Rendy Jones: So, since your character loves music and was a church girl, um, what are your favorite tunes that you usually listen to?

Melanie Ehrlich: So I’m actually really into, um, this is very kind of random. I’m really into this West Australian radio station that I discovered based in Perth right now. I love world music so my favorite band ever is a Japanese rock band. My two favorite bands are Japanese rock bands. But I’ve been listening to vocal Perth artists lately and there’s some amazing music coming out of Perth that I’m finding on this radio station RTRFM. Look it up and you won’t be disappointed.

Rendy Jones: Is it on Spotify?

Melanie Ehrlich: I don’t know if it’s on Spotify. They have playlists of some of the songs on Spotify but RTRFM.com.au. They didn’t send me here to say that, I just love that radio station.

Rendy Jones: It’s okay. I’m always trying to find new music anyway. Yeah.

Melanie Ehrlich: Perth is a really isolated city so I think they have to amuse themselves because it’s not as easy. No, there’s some amazing, fantastic– not just singer-songwriters, but bands.

Rendy Jones: What do you hope audiences will take away from this?

Melanie Ehrlich: I hope they see this issue. Well, first of all, I hope they see this issue period because not a lot of people even know what gay conversion therapy is, let alone that it’s a thing that even exists. Let alone how widespread it is. I wish I knew the number. It’s either nine or ten, but it’s only illegal right now in nine or ten states, and it should be more than that because it’s a really, really damaging process. So, if nothing else I hope at the very least it brings what this is to life so that people can understand better.

Rendy Jones: What was the most– what was the best moment you had on set with the director and all of these– this great ensemble cast?

Melanie Ehrlich: Honestly, filming the scene where we sing “What’s Going On” that was one of the most fun experiences I’ve ever had on any set ever. But, just getting to have fun and goof off with people that I got to know and spend some time with. Just letting loose like that, yeah, that’s up there I’m sure.

Owen Campbell

Rendy Jones: Can you please talk about your character in the film?

Owen Campbell: Well, my character’s named Mark and I think he’s someone who really struggles with feelings of shame to an extreme extent.

Rendy Jones: There is a moment that happens in the third act where your character does something very huge. Uh, can you please talk about how it was filming that scene?

Owen Campbell: It was really a lot of stress leading up to that moment because, you know, it’s a really brief moment, but it has a lot of who Mark is and a lot of what happens in that feels like a genuine moment and I was really worried about it. But Desiree really put me at ease and made me feel so safe going into that day and safe going into that room. And so it was just a pleasure to play. We got the first few takes and she was happy with those.

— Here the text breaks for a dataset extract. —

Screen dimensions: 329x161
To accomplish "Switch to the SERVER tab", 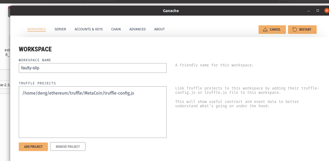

Rendy Jones: What was the most fun experience you had onset?

Owen Campbell: It’s always lovely to all live together. Makes you feel like you’re camping while you’re acting. So to have us all shooting and living on the same location really allowed the film to have an honest quality. It wouldn’t otherwise have.

‘The Miseducation of Cameron Post” comes out in theaters August 3rd in NY & LA.. Check out my review here!

When teenage Cameron (Chloë Grace Moretz) is caught having sex with another girl on prom night, she is shipped off to God’s Promise, a middle-of-nowhere treatment center run by Dr. Lydia Marsh (Jennifer Ehle) and “success story” Reverend Rick (John Gallagher, Jr.). They subject her to dubious gay conversion therapies—but, despite these “treatments,” Cameron eventually forges a community with her fellow teens, quietly defiant Jane Fonda (Sasha Lane) and Adam Red Eagle (Forrest Goodluck). Together, these misfits play at recovery, since their only way out is time.